Monday 25 March 2013

[Build Great Backlinks] TITLE

Build Great Backlinks has posted a new item, 'Mathematical Ideas for Marketers'


Posted by willcritchlow

I've been hiding from my natural geekiness recently. My last few blog posts and
my most recent presentations have all been about broad marketing ideas, things
that play out well in the boardroom, and big picture "future of the industry"
stuff.

Although those topics are all well and good, sometimes I need to feed the geek.
And my geek lives on logic and maths (yes, I'm going to use the *s* throughout -
it's how we roll in the UK and that's where I studied). One of our most recent
hires in our London office is a fellow maths graduate and I've been enjoying the
little discussions and puzzles.

(The last one we worked on together: in how many number bases does the number
2013 end in a "3"? Feel free to share your answers and workings in the
comments.)

Rather than just purely geek out over pointless things, I have been casting my
mind over the ways that mathematical ideas can help us out as marketers; either
by making us better at our jobs, or by helping us understand more advanced or
abstract concepts. Obviously a post like this can only scratch the surface, so
I've designed it to link out to a bunch of resources and further reading. In
approximate ascending order of difficulty and prerequisites, here are some of my
favourite mathematical ideas for marketers:

Averaging averages

The first and simplest idea is really a correction of a common misconception.
We were talking about it here in the context of some data we were visualising
for a client. The problem goes like this:

Our client had data for average income broken down by all combinations of age,
location, and gender (details changed to protect the innocent). We wanted to get
the average income by gender.

It's tempting to think that you can do this from the data provided by averaging
all the female values and averaging all the male values, but that would be
incorrect. If the age or geographic distribution is not perfectly uniform by
gender, then we will get the wrong answer. Consider the following entirely made
up example:


Female, 25, London - Average: 30,000 (10,000 people)

Female, 26, London - Average: 31,000 (11,000 people)


It's tempting to say that the average for the whole group is 30,500. In fact,
it's 30,524 (because of the hidden variable that there are more in the second
group than the first).

You will often encounter this in marketing when presented with percentages.
Suppose you have a campaign that made 200% ROI in month one and 250% ROI in
month two. What's the ROI of the campaign to date?

Answer: anywhere in the range 200-250%. You have no idea where.

Try it out on this brainteaser hat-tip @tomanthonyseo:

If I drive at 30mph for 60 miles, how fast do I have drive the next 60 to
average 60mph for the whole trip?

Correlation coefficients

Although the mathematical background can look scary, linear regression and
correlationcoefficients represent a relatively simple concept. The idea is to
measure how closely related two variables are; think about trying to draw a
"line of best fit" through an X-Y scatter chart of the two variables.

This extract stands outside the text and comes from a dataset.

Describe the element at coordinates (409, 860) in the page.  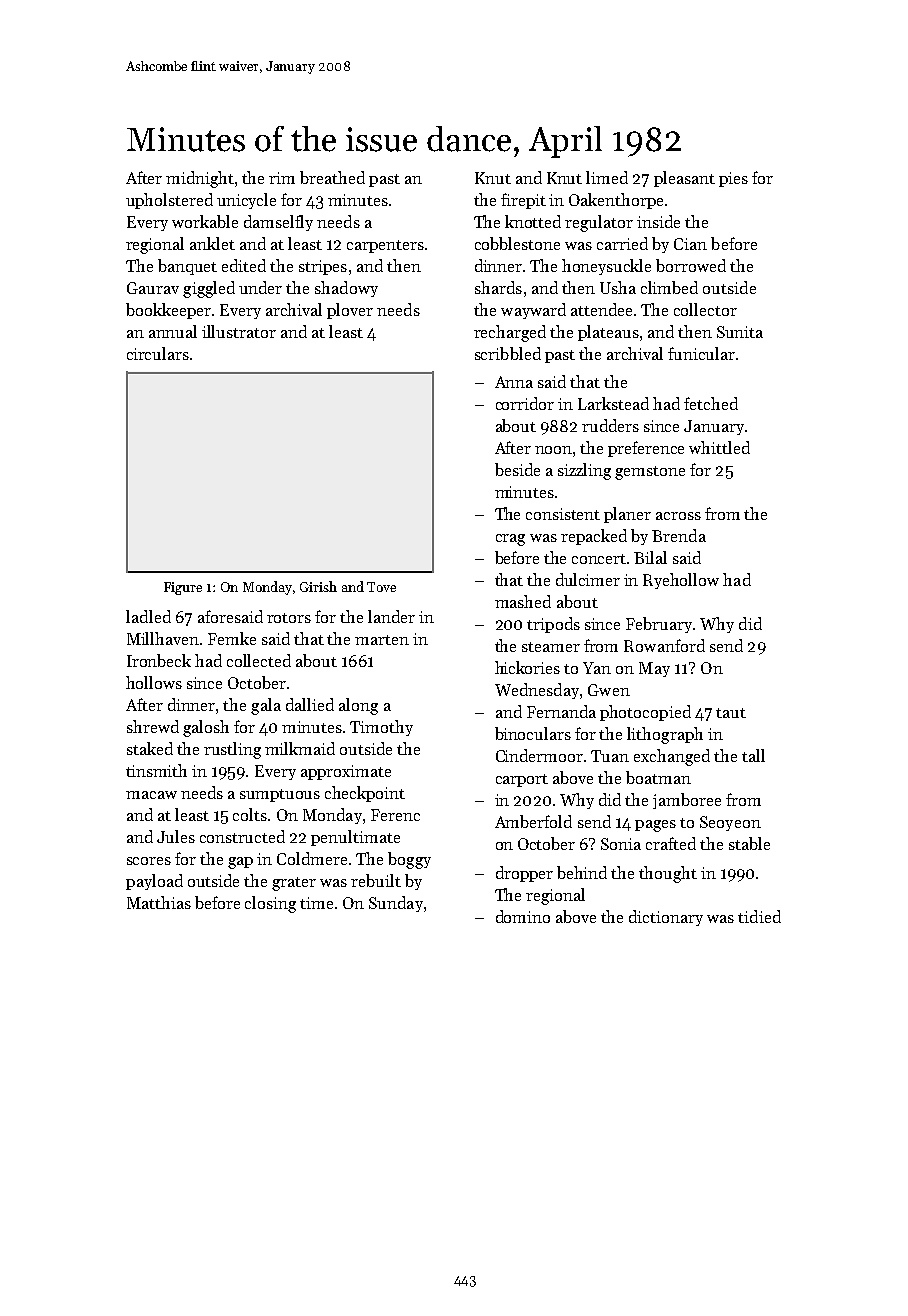
I see `boggy` at that location.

The summary of how it works is that it finds the line through the scatter chart
that minimises the sum of the distances of the points of the scatter plot away
from the line.

The great part is that you don't even need to dig into the mathematical details
to use this technique. Excel has built in functions to help you do it - check
out this YouTube video showing how to do it:



Bayes

Thomas Bayes was a mathematician who lived in the early 1700s. The
break-through he made was to come up with a way of analysing probability
statements of the form:

"What's the probability of event A given that event B happened?"

Mathematicians write that as P(A|B).

Bayes discovered that this = P(A and B) / P(B)

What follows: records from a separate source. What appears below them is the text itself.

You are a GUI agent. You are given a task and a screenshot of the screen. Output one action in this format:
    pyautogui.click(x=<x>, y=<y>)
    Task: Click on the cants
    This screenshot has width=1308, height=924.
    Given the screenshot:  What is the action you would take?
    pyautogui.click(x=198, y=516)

In plain English, that means:

"The probability of both event A and B happening divided by the probability of
B happening."

And also that P(A|B) = P(B|A) * P(A) / P(B)

Which means:

"The probability of B happening given A happened, times the probability of A
happening, divided by the probability of B happening"

Why is this important? It's critical to understanding the results of all kinds
of tests - ranging from medical trials to conversion rate. Here's a challenge
from this great explanation of Bayesian thinking:

"1% of women at age forty who participate in routine screening have breast
cancer. 80% of women with breast cancer will get positive mammographies. 9.6% of
women without breast cancer will also get positive mammographies. A woman in
this age group had a positive mammography in a routine screening. What is the
probability that she actually has breast cancer?"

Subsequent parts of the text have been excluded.